Seriously, I am so sorry for what your poor babies went through. People like that are a disgrace and should NEVER be in such a position of caring for a pet rock, much less living, breathing pets. Sorry jerks! I would be FURIOUS!!!! I'd probably find them and someone would have to restrain me from screaming in their face.


----------



## zuma (Nov 5, 2009)

Oh wow, that sounds awful! I would be furious! And I, too, would file a report and post reviews just about anywhere I could think of. That is unacceptable.


----------



## Marmoset (Feb 18, 2014)

I wonder what company you used. My friends hired someone from a pet sitting site to look after their cat for a week. The person came one day and put out a bunch of food and never went back. The cat was sick when my friends got home and the sitter wouldn't respond to phone calls. It was pretty much a nightmare. I'm so glad I have co-volunteers at the shelter who are willing to cat-sit.

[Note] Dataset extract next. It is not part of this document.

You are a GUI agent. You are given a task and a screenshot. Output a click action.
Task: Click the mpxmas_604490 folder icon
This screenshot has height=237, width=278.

Sorry you had such a bad experience. I agree with 10Cats- whoever is in charge of this person needs to know that you were not at all satisfied. Your cats seem like they lived through it but the next people might not be so lucky.


----------



## Jetlaya67 (Sep 26, 2012)

That is terrible! Poor cats and poor you. Yes, I would also called the company and tell them what happened. How long ago was this? How are your cats doing now? I hope everything is back to normal for them.


----------



## Naet (Aug 21, 2014)

Don't worry, this was a story from a while ago and the company already knows. Thanks for the support though!


----------